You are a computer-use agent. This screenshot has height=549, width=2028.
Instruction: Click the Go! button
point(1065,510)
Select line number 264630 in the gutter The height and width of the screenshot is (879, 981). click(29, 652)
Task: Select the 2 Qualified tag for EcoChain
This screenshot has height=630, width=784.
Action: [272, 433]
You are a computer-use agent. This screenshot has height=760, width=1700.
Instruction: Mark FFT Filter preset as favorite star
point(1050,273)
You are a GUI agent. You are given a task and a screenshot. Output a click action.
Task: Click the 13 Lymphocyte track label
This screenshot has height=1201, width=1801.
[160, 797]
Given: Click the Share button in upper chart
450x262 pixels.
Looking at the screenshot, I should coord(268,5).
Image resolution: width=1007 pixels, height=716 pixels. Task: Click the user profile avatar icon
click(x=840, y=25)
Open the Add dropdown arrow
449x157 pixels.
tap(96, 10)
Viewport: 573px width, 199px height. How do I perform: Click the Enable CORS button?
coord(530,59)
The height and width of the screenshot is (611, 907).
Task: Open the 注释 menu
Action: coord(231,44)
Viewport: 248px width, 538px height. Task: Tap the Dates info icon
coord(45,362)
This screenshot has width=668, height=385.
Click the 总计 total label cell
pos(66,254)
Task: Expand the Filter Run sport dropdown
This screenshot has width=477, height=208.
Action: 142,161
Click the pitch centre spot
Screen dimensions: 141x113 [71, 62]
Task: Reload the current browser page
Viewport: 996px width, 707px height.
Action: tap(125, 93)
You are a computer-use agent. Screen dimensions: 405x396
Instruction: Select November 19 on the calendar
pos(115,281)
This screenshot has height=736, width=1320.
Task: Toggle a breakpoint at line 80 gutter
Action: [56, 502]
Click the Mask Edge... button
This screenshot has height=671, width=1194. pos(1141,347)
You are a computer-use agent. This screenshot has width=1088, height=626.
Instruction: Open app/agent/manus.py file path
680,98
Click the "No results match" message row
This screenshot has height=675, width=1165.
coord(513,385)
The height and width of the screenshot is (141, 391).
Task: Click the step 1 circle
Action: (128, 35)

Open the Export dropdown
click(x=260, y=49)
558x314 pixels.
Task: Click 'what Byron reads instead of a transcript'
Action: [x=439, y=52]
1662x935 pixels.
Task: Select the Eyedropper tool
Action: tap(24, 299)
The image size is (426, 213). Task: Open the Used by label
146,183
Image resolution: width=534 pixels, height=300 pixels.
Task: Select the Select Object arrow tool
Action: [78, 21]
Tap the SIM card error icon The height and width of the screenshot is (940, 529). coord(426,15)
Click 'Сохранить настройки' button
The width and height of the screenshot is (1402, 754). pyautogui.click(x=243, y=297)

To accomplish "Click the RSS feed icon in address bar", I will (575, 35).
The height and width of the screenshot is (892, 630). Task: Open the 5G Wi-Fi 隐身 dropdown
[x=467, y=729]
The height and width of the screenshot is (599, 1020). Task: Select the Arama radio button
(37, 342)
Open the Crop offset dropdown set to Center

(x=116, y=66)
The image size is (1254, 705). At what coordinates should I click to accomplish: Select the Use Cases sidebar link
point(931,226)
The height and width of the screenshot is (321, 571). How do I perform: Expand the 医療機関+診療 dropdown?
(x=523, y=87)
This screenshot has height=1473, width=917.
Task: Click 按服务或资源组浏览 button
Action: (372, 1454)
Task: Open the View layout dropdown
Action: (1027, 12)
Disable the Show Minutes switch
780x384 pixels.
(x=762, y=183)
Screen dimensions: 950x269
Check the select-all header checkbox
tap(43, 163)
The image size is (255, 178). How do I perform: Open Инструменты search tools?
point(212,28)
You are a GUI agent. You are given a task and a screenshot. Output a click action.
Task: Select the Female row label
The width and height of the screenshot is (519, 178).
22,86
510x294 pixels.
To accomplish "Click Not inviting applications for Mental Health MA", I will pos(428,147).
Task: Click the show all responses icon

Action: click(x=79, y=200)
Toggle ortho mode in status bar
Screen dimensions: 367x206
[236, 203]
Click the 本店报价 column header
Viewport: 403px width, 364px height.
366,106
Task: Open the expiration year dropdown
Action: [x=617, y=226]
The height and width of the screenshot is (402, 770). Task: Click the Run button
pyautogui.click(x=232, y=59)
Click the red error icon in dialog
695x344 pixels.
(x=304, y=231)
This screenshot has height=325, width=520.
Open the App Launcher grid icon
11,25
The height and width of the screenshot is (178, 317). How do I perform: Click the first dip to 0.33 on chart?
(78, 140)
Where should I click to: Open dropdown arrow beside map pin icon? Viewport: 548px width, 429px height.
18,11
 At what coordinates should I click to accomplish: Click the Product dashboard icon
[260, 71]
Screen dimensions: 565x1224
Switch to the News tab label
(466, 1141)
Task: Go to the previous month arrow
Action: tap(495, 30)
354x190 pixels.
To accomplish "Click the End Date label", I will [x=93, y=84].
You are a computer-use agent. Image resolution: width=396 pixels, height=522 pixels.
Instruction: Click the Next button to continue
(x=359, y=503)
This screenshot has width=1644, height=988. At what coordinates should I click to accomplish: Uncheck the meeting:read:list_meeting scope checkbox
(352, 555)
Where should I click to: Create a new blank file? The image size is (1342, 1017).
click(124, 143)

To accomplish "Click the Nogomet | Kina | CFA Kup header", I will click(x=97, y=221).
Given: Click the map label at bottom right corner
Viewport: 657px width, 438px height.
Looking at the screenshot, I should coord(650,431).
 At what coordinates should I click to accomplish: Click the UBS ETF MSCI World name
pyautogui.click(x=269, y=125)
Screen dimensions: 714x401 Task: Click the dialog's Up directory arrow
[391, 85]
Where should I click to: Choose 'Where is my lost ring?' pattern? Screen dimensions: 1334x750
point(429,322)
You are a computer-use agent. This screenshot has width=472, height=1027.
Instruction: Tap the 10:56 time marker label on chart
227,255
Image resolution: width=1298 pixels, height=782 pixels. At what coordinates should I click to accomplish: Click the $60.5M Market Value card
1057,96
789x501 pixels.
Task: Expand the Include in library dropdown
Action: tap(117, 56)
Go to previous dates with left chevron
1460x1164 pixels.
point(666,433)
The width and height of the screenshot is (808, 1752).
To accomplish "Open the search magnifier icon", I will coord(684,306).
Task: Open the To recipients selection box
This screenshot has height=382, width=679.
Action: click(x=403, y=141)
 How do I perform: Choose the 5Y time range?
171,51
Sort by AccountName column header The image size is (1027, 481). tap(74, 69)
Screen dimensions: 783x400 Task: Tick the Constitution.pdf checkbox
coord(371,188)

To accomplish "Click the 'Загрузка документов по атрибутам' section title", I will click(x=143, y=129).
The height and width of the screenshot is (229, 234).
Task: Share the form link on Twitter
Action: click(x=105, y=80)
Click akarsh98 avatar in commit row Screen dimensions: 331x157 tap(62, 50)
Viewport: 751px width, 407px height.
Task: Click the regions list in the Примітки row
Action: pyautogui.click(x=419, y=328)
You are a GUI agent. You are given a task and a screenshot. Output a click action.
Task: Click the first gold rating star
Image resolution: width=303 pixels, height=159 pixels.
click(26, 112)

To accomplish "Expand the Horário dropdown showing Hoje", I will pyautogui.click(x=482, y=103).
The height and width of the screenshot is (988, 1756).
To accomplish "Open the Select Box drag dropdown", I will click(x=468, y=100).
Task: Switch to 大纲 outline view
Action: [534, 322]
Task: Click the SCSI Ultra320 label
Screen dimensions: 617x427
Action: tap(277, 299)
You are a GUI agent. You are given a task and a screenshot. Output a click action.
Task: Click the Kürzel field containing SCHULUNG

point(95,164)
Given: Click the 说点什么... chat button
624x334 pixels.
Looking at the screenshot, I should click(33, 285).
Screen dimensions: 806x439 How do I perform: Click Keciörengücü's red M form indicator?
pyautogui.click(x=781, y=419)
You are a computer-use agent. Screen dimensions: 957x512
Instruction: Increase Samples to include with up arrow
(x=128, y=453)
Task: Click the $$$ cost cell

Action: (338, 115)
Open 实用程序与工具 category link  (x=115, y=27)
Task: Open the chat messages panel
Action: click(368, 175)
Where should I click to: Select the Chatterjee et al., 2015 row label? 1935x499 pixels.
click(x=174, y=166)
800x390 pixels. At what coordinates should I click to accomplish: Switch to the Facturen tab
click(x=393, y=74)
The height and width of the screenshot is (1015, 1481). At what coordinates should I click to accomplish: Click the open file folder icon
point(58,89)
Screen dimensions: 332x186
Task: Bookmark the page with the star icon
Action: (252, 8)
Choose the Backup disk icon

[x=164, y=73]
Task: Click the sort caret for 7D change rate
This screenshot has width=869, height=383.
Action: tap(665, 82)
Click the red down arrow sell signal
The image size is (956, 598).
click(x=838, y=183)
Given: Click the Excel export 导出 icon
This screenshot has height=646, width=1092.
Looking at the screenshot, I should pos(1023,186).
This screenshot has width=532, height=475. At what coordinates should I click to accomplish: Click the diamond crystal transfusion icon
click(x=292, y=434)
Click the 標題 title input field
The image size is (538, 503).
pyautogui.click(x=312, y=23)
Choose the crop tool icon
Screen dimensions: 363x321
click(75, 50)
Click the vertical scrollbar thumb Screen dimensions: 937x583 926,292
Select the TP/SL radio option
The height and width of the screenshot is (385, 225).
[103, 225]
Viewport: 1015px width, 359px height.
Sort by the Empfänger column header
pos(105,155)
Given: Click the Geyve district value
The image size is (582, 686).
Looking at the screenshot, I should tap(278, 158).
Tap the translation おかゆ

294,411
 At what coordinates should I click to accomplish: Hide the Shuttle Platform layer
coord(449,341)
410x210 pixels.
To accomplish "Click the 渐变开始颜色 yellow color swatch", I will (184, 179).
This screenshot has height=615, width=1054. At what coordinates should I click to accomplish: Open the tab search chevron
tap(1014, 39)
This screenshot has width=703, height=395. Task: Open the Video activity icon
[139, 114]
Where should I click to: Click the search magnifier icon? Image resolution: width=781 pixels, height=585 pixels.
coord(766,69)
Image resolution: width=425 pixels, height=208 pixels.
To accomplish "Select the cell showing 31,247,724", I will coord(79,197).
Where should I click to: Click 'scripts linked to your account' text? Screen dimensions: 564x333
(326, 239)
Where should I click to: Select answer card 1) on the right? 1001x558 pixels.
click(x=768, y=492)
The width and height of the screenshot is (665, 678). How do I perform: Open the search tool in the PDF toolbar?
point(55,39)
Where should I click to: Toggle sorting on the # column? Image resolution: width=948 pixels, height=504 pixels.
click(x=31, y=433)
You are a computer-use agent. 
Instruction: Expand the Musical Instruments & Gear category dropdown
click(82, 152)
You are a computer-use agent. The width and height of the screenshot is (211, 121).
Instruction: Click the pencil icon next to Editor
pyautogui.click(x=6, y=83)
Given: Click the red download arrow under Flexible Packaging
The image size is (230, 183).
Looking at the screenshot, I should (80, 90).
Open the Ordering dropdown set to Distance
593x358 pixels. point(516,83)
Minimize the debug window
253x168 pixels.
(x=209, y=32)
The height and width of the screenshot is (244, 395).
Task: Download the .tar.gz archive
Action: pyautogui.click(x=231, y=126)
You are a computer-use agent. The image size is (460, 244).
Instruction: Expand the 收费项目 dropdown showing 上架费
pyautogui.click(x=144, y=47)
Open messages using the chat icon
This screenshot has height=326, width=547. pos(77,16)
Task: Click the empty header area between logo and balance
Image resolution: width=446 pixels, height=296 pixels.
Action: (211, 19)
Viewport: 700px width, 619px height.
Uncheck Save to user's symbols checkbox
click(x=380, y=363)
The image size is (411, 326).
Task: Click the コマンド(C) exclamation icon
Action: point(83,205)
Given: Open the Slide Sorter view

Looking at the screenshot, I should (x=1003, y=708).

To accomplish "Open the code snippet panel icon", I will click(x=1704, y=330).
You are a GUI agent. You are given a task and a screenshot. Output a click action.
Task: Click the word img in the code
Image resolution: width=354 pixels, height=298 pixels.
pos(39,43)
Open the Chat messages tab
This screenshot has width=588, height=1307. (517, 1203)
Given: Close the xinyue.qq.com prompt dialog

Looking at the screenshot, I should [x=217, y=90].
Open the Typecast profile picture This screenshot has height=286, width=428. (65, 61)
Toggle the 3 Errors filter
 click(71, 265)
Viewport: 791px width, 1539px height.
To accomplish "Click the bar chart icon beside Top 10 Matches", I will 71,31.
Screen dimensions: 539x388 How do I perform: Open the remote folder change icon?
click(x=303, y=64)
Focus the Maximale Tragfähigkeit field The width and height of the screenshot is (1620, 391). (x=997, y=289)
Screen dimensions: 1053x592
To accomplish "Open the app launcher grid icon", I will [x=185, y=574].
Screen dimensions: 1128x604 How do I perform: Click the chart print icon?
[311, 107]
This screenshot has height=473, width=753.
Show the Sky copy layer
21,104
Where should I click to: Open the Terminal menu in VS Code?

_Direction_: Report every line above that contains the string "with". Case counts.

_Solution for this exercise_:
Go to previous dates with left chevron
Instruction: Increase Samples to include with up arrow
Task: Bookmark the page with the star icon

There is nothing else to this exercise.